* START *

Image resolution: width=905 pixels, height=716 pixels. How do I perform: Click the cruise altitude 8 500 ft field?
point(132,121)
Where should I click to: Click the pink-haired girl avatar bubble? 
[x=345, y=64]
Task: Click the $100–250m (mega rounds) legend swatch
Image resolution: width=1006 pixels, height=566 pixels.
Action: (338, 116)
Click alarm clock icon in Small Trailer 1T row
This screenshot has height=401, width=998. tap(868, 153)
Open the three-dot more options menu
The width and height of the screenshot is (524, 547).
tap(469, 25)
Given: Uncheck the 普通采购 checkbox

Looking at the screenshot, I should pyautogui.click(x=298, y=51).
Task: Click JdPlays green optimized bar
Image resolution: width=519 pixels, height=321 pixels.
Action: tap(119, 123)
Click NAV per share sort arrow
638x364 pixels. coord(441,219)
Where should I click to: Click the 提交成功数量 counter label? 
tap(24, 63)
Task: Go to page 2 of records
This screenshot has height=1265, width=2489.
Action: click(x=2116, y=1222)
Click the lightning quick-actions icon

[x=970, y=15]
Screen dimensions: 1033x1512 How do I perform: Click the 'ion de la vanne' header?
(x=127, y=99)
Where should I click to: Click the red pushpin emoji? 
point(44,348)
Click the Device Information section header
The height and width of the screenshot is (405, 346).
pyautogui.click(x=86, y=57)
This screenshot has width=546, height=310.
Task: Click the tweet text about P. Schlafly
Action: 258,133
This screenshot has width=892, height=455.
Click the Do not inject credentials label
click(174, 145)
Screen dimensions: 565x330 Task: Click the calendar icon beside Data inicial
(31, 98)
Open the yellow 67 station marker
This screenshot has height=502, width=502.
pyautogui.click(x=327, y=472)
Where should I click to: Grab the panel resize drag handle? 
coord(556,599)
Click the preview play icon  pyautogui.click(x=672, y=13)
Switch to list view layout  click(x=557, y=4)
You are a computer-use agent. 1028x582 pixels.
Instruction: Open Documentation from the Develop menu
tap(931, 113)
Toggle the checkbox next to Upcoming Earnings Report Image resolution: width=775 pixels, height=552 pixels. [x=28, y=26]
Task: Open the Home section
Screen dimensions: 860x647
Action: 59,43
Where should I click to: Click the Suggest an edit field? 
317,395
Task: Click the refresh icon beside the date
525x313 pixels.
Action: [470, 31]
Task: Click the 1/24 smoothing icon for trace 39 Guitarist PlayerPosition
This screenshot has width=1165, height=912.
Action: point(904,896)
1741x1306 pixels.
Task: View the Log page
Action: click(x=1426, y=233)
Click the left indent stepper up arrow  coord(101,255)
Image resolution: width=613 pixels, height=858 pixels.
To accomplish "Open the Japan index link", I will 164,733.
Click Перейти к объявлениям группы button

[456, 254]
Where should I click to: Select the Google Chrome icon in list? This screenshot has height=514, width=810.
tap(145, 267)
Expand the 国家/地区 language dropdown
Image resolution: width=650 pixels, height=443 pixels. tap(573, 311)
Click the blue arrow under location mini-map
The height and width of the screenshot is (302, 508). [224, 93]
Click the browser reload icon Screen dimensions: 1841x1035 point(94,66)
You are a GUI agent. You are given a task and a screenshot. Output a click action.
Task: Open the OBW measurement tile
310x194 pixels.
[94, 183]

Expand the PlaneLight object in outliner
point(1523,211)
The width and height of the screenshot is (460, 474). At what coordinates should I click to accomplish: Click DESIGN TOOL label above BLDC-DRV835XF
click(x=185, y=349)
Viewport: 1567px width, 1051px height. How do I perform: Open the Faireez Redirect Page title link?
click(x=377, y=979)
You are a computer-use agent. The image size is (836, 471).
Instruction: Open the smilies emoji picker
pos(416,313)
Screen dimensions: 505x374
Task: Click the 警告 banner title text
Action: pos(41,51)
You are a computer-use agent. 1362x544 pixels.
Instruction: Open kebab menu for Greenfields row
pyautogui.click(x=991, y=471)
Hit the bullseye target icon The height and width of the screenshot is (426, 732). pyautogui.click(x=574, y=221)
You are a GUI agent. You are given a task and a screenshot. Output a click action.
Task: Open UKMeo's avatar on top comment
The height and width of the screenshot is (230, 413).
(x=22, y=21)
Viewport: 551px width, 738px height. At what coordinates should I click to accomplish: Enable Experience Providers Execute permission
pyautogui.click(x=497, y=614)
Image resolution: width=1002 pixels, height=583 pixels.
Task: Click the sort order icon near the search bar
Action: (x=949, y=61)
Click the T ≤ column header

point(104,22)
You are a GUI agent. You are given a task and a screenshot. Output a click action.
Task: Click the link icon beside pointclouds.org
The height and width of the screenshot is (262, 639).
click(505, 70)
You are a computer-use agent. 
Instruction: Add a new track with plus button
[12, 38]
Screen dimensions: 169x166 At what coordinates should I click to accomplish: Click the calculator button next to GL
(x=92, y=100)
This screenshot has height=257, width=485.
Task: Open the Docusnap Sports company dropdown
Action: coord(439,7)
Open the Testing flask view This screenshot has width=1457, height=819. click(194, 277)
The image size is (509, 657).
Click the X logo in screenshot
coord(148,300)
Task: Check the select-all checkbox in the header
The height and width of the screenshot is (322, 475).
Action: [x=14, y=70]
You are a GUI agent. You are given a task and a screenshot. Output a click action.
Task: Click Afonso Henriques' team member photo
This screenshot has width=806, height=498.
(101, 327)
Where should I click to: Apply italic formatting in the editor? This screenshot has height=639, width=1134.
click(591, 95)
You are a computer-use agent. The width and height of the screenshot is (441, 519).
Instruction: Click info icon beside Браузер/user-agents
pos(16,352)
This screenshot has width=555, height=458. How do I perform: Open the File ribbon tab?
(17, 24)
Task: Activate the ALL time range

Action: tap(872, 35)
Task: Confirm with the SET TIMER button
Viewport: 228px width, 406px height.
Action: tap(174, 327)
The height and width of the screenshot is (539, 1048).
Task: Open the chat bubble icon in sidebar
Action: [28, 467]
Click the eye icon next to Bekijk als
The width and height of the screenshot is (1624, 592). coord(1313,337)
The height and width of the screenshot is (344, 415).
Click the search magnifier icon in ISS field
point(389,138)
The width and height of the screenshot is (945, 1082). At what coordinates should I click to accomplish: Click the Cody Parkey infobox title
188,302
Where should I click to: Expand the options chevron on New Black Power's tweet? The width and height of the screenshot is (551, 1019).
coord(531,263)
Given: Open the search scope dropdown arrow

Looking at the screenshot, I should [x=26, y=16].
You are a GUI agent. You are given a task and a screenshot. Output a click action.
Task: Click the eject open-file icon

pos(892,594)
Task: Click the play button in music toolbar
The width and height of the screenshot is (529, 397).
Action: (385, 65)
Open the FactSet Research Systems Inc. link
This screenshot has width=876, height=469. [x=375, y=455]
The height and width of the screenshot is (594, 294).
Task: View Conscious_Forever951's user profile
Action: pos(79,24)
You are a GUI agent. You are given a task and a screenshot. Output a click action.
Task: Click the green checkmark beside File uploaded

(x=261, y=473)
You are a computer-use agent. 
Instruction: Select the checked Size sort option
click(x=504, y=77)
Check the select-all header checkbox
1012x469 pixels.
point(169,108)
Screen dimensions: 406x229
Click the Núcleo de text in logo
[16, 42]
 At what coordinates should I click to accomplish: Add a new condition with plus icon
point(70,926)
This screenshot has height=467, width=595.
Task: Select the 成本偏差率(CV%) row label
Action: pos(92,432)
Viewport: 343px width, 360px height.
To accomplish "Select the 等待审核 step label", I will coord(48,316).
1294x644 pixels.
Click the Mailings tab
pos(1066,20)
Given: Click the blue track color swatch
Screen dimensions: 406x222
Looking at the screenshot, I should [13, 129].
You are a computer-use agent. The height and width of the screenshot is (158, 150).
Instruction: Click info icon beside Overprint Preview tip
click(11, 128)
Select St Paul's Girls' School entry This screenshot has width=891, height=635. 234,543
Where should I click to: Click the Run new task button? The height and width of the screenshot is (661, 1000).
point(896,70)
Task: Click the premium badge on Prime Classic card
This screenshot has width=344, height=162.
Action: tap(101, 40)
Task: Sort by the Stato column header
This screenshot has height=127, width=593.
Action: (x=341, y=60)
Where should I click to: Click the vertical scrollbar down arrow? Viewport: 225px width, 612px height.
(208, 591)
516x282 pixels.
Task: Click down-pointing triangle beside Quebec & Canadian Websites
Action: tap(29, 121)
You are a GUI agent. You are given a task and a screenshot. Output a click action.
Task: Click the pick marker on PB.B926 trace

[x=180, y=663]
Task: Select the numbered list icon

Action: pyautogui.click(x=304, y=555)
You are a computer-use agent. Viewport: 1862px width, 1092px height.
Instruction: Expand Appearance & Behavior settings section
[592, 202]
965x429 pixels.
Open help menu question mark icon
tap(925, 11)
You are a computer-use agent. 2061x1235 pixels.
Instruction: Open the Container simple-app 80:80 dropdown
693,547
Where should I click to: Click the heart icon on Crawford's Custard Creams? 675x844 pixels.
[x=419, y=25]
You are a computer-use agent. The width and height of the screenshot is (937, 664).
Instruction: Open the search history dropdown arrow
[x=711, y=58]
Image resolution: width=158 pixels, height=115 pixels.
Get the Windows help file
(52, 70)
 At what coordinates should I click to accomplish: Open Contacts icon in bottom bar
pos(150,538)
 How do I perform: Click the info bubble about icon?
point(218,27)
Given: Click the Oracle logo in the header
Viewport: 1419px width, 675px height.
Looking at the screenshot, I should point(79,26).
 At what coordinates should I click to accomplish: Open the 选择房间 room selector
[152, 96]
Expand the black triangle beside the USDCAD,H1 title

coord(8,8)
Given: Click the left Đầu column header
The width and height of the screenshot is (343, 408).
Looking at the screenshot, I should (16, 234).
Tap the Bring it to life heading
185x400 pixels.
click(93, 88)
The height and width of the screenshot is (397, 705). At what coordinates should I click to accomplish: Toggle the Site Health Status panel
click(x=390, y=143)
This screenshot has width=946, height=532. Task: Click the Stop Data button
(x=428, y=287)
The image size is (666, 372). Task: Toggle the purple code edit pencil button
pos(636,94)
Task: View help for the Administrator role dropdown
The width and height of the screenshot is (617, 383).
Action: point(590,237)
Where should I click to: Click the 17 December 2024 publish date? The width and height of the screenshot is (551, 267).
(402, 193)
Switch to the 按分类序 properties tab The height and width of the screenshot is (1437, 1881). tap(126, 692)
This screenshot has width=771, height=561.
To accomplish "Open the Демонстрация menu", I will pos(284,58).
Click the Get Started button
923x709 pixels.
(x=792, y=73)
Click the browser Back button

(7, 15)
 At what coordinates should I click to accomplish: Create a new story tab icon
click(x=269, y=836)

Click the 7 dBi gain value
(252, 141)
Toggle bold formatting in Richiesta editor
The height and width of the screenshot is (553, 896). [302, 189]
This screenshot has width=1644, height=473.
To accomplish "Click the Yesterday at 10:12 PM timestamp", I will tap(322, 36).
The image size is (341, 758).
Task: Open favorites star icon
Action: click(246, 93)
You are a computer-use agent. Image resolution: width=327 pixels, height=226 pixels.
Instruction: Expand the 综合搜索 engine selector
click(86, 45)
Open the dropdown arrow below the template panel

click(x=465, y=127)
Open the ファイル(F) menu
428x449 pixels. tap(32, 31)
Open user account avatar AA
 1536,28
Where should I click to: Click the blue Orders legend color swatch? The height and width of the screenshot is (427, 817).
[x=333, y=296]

* END *

WHAT THE TASK ASKS
Gather every line of the records that contains the string "emoji", matching case exactly.

ANSWER BELOW
Where should I click to: Click the red pushpin emoji? 
Instruction: Open the smilies emoji picker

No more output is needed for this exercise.